What it means: conntrack shows the original flow (192.168.0.23 -> 10.200.0.50) and the translated tuple toward the far end (... dst=10.201.0.1 as the SNAT source).

Decision: if state never appears, traffic isn’t reaching the gateway or is blocked by firewall policy before NAT. If state appears but no return traffic, troubleshoot the far-side routing/NAT and tunnel policy.

Task 10: Packet capture on LAN and tunnel interfaces to prove NAT behavior

cr0x@server:~$ sudo tcpdump -ni lan0 host 192.168.0.23 and host 10.200.0.50
IP 192.168.0.23.51544 > 10.200.0.50.445: Flags [S], seq 123456, win 64240, length 0
cr0x@server:~$ sudo tcpdump -ni wg0 host 192.168.0.50 and port 445
IP 10.201.0.1.51544 > 192.168.0.50.445: Flags [S], seq 123456, win 64240, length 0

What it means: you see the original destination on LAN (10.200.0.50) and the post-NAT packet on the tunnel (dst 192.168.0.50, src 10.201.0.1).

Decision: if LAN capture shows traffic but tunnel capture doesn’t, NAT or routing is wrong on the gateway. If tunnel shows outbound but no inbound replies, the far side isn’t returning (policy, routing, or asymmetric NAT).

Task 11: Check reverse path filtering (rp_filter) on Linux gateways

cr0x@server:~$ sysctl net.ipv4.conf.all.rp_filter net.ipv4.conf.wg0.rp_filter
net.ipv4.conf.all.rp_filter = 1
net.ipv4.conf.wg0.rp_filter = 1

What it means: strict reverse path filtering may drop packets that arrive on an interface that doesn’t match the kernel’s idea of the return route.

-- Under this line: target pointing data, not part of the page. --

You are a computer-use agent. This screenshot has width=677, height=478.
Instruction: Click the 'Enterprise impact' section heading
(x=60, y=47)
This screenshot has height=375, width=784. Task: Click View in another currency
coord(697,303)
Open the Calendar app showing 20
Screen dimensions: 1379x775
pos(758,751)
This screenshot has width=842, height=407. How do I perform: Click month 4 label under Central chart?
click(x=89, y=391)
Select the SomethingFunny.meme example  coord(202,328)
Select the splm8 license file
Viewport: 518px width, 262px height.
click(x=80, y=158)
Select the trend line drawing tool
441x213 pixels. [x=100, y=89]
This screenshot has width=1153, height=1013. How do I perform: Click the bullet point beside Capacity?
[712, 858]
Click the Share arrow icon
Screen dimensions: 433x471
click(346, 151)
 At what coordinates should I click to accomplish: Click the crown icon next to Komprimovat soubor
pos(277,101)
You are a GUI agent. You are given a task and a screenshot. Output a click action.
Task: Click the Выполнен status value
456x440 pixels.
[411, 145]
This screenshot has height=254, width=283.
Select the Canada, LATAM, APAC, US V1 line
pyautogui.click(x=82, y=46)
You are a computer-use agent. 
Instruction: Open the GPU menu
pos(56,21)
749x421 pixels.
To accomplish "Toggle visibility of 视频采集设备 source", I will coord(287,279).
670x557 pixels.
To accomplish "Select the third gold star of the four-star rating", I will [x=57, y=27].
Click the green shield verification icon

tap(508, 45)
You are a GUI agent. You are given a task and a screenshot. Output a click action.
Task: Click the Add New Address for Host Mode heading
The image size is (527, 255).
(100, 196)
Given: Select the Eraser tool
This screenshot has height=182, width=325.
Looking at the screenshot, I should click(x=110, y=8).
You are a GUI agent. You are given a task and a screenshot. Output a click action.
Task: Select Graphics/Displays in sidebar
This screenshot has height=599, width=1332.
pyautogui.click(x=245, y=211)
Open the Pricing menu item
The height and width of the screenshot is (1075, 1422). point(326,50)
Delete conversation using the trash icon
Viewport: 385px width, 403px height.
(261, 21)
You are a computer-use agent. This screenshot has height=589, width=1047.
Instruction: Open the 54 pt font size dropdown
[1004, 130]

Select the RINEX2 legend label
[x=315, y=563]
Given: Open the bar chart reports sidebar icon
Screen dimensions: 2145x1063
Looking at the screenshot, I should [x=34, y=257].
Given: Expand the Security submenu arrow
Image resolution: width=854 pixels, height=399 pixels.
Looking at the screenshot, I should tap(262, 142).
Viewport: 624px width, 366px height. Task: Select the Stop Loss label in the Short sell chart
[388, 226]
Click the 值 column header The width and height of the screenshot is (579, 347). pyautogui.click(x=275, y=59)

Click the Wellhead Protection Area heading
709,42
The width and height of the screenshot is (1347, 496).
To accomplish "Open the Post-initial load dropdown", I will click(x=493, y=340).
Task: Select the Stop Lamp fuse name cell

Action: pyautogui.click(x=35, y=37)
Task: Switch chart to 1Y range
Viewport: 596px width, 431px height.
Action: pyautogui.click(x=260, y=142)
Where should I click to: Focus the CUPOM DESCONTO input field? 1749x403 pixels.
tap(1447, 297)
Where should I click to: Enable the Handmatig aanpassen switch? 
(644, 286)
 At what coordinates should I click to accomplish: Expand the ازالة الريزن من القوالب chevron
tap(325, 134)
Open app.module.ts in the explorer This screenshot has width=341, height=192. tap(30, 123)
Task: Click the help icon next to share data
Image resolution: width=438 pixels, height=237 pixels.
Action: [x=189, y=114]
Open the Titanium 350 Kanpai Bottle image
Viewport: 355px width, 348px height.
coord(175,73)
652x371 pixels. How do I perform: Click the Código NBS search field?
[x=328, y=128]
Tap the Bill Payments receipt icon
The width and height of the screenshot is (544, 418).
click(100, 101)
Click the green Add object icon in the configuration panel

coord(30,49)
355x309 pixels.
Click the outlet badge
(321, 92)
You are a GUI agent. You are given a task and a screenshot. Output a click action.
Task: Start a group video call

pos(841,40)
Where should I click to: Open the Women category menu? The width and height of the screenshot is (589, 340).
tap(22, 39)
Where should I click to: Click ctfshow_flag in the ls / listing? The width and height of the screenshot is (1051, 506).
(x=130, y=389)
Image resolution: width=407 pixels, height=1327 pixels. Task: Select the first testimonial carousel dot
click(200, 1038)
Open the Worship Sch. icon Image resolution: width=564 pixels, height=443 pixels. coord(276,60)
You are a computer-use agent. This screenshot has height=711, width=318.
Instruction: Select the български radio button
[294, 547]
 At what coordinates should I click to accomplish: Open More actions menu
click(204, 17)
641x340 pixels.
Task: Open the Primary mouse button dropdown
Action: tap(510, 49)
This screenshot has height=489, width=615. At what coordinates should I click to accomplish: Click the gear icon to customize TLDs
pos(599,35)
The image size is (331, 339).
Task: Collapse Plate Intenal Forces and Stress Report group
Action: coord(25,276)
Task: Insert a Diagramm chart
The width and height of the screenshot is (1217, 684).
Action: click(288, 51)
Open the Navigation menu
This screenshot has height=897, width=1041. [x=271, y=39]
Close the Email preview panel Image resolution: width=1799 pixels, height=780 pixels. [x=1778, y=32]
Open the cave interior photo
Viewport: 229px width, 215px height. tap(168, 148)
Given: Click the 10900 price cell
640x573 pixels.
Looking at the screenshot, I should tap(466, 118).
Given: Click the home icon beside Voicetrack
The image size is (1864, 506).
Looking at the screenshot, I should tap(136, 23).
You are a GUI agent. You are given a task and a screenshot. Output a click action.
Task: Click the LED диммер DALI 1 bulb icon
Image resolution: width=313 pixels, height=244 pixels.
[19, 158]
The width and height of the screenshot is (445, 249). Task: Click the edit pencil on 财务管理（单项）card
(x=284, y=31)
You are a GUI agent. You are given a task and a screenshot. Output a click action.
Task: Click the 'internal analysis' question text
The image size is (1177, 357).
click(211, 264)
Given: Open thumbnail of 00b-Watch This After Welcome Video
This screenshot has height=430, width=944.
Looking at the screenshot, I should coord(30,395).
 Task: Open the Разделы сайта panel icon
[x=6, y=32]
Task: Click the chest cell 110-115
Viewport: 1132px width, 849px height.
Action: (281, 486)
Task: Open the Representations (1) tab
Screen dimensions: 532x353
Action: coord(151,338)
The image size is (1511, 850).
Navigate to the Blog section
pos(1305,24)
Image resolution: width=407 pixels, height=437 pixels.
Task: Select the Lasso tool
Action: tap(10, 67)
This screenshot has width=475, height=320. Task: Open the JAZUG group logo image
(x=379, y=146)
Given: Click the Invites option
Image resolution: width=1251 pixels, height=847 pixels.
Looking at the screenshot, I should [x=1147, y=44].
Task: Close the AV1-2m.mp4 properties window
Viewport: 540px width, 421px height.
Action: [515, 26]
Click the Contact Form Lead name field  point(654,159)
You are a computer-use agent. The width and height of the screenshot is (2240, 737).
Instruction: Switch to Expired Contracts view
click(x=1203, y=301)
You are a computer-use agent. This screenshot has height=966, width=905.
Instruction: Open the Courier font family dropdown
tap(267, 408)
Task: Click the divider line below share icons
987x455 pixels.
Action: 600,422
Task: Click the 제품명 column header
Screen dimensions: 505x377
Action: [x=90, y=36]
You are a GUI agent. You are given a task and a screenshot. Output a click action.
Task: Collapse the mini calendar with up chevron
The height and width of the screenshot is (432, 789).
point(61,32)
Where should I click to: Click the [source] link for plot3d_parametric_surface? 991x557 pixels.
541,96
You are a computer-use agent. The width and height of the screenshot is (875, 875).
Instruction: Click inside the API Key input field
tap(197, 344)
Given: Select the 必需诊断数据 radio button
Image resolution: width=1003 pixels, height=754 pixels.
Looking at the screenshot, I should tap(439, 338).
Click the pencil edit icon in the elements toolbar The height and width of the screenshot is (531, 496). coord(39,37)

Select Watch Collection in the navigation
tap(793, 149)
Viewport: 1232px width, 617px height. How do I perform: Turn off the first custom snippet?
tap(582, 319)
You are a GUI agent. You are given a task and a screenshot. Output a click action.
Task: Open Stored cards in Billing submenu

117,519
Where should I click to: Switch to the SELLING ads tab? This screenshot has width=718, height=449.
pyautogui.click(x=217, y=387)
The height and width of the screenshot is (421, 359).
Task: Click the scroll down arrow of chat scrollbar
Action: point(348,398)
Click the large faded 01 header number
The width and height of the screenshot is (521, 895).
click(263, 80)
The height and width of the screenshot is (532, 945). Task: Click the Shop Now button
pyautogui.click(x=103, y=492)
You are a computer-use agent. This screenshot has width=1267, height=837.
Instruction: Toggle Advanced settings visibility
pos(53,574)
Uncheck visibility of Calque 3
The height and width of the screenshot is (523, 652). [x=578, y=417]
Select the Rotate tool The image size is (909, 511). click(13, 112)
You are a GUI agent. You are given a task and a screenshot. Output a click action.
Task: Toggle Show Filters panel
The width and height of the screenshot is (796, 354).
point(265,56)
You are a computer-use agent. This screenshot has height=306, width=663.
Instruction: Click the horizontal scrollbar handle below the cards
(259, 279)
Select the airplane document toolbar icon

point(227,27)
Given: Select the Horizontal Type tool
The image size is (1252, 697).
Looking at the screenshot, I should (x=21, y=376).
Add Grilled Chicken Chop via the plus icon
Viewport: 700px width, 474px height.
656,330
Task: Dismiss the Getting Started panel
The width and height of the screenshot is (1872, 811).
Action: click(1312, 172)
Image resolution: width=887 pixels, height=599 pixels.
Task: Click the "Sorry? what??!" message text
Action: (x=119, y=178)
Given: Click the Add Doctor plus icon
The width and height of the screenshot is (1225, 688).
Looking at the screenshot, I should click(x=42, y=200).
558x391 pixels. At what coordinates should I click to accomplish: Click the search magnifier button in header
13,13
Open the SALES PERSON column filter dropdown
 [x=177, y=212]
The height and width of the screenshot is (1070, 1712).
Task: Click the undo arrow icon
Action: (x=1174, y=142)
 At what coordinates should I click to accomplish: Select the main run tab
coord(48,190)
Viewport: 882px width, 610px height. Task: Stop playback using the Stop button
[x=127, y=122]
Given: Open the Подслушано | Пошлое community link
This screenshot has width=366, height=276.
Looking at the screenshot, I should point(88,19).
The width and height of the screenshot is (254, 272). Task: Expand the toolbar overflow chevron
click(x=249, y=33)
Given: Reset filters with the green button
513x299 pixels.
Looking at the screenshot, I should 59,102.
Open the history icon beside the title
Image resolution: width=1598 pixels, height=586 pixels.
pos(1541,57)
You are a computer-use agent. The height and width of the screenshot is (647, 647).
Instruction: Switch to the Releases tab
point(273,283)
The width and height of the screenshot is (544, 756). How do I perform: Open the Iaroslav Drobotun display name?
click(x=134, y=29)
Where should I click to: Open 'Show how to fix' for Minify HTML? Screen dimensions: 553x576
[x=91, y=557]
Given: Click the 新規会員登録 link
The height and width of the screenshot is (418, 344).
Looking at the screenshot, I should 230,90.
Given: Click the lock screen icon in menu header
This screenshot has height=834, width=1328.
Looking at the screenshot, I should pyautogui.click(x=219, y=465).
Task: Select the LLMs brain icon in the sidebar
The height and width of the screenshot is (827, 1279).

NAT plus tunnels plus multiple interfaces is exactly where this bites.

Decision: for gateways doing NAT across tunnels, set rp_filter to loose mode (2) or disable per interface, but only with understanding and compensating firewall policy. If you see mysterious one-way traffic, this is a prime suspect.

Task 12: Test MTU/MSS issues (the “VPN is up but TCP stalls” classic)

cr0x@server:~$ ping -M do -s 1380 -c 2 10.200.0.50
PING 10.200.0.50 (10.200.0.50) 1380(1408) bytes of data.
1388 bytes from 10.200.0.50: icmp_seq=1 ttl=63 time=22.1 ms
1388 bytes from 10.200.0.50: icmp_seq=2 ttl=63 time=21.7 ms

--- 10.200.0.50 ping statistics ---
2 packets transmitted, 2 received, 0% packet loss, time 1002ms
rtt min/avg/max/mdev = 21.7/21.9/22.1/0.2 ms

What it means: with DF set, a 1380-byte payload works. If this fails while smaller pings succeed, you have an MTU issue on the path/tunnel.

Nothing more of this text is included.